The co-founder and CEO of Proof of Learn, an education platform and founder of Care.com, an online marketplace for childcare, senior care, special needs care, tutoring, pet care and housekeeping, where she served as CEO and chairwoman, she also has defied stereotypes and is blind to glass ceilings. She was a wife and mother at 20, a woman of color, a member of the ethnic minority, so to speak. And yet she has used whatever choices she made as a pole vault to her dreams.
I have started reading the book — it is never too late to be a Sheila, and not just financially, but why not — and already, I find it liberating. According to the book’s blurb, “Letting Go” provides a mechanism for letting go of inner blocks to “happiness, love, joy, success, health and, ultimately, Enlightenment.”
It’s a self-help book that doesn’t baby you. Instead, it makes you understand why you don’t need to be babied. You just have to free yourself from the chains that keep you from soaring. Stop resisting. Let go.
I remember a trip to New Zealand in 2018 with Philippine Airlines, during which our activities included riding on a zipline from one giant tree to another in Rotorua. That morning, one of the members of our delegation, influencer David Guison, asked me, “Are you ready, Ms. J?”
I flashed him my widest smile and said, “I was born ready!”
Of course, it was a boast. I had never been on a zipline before. We were told that if you’re scared, you shouldn’t go last on the line or else you’d chicken out. We were seven and I think I went second and by the time we were poised for our next trip down the zipline to another tree, I was ready to be first.
One of the portions of the multi-trip zipline journey was to go down the zipline back facing the next stop. So you don’t actually see the deep forest and the ground about 22 meters below. People who watched the video of us in action thought it was easier than “flying” forward. Actually, going down the zipline with your face to the wind was easier. But by the time we zipped down the line with our backs rather than our faces forward, it was easy-peasy.
No, I hadn’t become a daredevil. But at that moment, I wanted to free myself from the shackles of memories of the days when I was a wallflower — the fat kid who couldn’t run fast enough, couldn’t toss a volleyball or who couldn’t dance the swing. I wanted to be part of the action, because this time, I could. I was fit. I was confident. And most of all, I didn’t want to be left behind.

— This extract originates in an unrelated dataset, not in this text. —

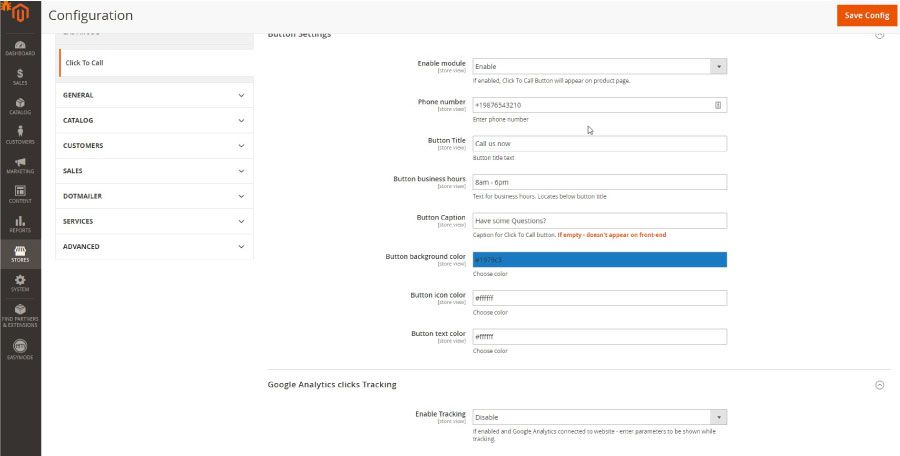Select the Click To Call tab

point(155,62)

There is a part of Hawkins’ book that tells us: “When we look at our lives, we will see the residual of past life crises which are still unresolved. Thoughts and feelings about the events tend to occur and color our perception, and we will note that they have disabled us in certain areas of life.”
The teasing I got during my awkward pre-teens gave me an inferiority complex. I tried to compensate with high grades. I think that was something I did right, for Hawkins says that there is a benefit in acknowledging the “hidden gift to it.”
“Every life experience, no matter how ‘tragic,’ contains a hidden lesson. When we discover and acknowledge the hidden gift that is there, a healing takes place,” he writes. In overcoming what I thought was a shortcoming, I aspired to be the best I could be in areas where I shone.
Of course, I wouldn’t call it “tragic” that I wasn’t the belle of my youth’s ball, or the fastest in a relay during a sports fest (I preferred Scrabble, which I aced), but it did leave some scars. Still, even that I have to let go of.
“We have the opportunity to choose whether we want to hang on or let go of emotional upsets.”
Next time I am given the opportunity to ride a zipline again in a safe place like Rotorua, I will strap myself in, face forward and kiss the wind.
Not anymore because I want to prove something, but because it is one helluva ride and I enjoy shrieking with the birds. Or the fish.